Then yesterday I read this article on CraftStylish by Jeffery Rudell and I had a revelation: here, finally, is the model for exactly how I want to run my career.  Mr. Rudell crafts for a living, and the actual creative process is what takes up most of his time.  Of course he networks and promotes himself — that’s unavoidable — but essentially he’s a freelance art-producer.  Magazines, stores, TV shows and other media commission him to create specific art pieces for photo shoots, store windows and tutorials, within variously flexible parameters.  This is very much like being a graphic designer (a route he came out of that I have also briefly pursued), but it involves working with your hands on three-dimensional objects much more often than sitting in front of a computer screen.

Okay great, so there’s a guy out there with a career I’m totally jealous of.  What am I supposed to do about it?  Follow all the steps Jeffery Rudell did!  Luckily for me, he’s a storyteller, too, so he couldn’t resist laying out his trajectory step by step:

Step 1: Create a gorgeous and variable portfolio while working a day job for money.  I just read about him yesterday and I’ve already drafted a long list of art-director-friendly projects to work on and I’ve applied for a part-time bookkeeping gig.

Step 2: Introduce your work to valuable contacts by sending them inexpensive, eye-popping “introductions.”  Send similar “thank yous” to existing clients so they don’t forget how awesome you are.

Step 3: Say yes to everything you can do or learn to do within the specified deadline, even if it seems difficult.  By embracing challenges you become a better artist and a more valuable asset.

Step 4: Value your work highly and price it accordingly, always remembering that people are paying you for your ideas in addition to your production hours.

Step 5: Remember that it is your job to communicate ideas, emotions and experiences, not just create a pretty product.  Mr.
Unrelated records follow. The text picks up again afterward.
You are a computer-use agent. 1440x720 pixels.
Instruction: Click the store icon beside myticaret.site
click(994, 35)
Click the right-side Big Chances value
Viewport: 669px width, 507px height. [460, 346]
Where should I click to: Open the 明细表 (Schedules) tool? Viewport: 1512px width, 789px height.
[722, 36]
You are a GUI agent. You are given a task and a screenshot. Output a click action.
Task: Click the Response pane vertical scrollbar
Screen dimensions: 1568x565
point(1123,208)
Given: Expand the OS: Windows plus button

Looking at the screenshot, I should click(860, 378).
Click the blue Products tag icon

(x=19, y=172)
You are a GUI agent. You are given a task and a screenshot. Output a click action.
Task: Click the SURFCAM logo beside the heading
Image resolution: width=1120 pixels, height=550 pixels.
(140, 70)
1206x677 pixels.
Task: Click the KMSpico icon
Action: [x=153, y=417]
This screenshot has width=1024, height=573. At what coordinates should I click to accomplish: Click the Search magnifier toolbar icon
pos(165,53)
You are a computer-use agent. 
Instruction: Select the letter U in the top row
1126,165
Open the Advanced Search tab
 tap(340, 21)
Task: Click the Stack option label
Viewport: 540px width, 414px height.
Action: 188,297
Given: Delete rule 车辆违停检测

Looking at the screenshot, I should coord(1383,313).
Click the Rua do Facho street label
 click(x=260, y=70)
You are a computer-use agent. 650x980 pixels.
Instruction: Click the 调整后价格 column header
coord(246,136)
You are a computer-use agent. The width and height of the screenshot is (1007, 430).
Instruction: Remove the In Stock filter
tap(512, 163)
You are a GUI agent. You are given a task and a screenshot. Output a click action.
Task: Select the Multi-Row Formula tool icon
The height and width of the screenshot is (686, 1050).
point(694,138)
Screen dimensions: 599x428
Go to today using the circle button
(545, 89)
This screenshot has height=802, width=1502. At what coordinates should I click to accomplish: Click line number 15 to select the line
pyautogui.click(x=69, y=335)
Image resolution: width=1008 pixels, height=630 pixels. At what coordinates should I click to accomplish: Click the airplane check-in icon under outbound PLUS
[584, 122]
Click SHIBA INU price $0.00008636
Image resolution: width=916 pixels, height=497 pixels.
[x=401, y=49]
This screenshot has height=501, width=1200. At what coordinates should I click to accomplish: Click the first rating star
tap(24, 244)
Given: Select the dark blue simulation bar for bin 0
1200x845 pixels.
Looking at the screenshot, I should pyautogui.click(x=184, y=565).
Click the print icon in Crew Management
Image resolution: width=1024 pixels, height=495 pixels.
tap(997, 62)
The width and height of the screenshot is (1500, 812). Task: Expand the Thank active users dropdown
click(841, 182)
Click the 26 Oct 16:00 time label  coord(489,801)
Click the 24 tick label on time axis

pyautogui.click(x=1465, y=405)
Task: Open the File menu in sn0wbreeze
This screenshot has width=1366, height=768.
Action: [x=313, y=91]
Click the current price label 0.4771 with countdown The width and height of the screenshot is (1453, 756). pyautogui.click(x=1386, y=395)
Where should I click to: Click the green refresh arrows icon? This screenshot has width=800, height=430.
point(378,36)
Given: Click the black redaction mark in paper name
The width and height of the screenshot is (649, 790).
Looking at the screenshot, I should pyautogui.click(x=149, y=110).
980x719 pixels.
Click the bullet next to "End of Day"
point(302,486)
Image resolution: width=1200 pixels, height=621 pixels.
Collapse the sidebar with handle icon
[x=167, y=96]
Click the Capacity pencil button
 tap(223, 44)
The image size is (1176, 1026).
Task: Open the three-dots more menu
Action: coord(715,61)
Rudell calls his promotional introductions “(souvenirs) of the experience people have working with me.”

I don’t really know what to call Jeffery Rudell’s job (prop-maker? production artist?) but I am determined to make it happen for myself.  More on my specific steps in later posts.

Overexposure

When I was first starting out, I gave away a lot of stuff to people in the name of “exposure”, because I kept hearing from other business owners how important it is to “get your stuff out there.” What they really meant, though, was “get your stuff out to your target market.”

Two days ago a random Etsy member asked me to donate 100 items to supply her wedding guests’ gift bags. In return, she promised to “get your product out there to a large group of people of varying ages, most of which have never even HEARD of Etsy.” (**For those who don’t know, Etsy.com is an online marketplace for handmade goods.)

This may sound appealing (poor grammar notwithstanding), but when you think about it, it’s as effective a marketing strategy as standing on a random street corner and giving away 100 of your products for free. “People of varying ages, most of which have never even HEARD of Etsy” are NOT my target market. They’re no one’s target market.  Even if they think your product is cool, Great Uncle Fred and 12-year-old Simon are not going to shop your online store. Why waste your time and budget on them?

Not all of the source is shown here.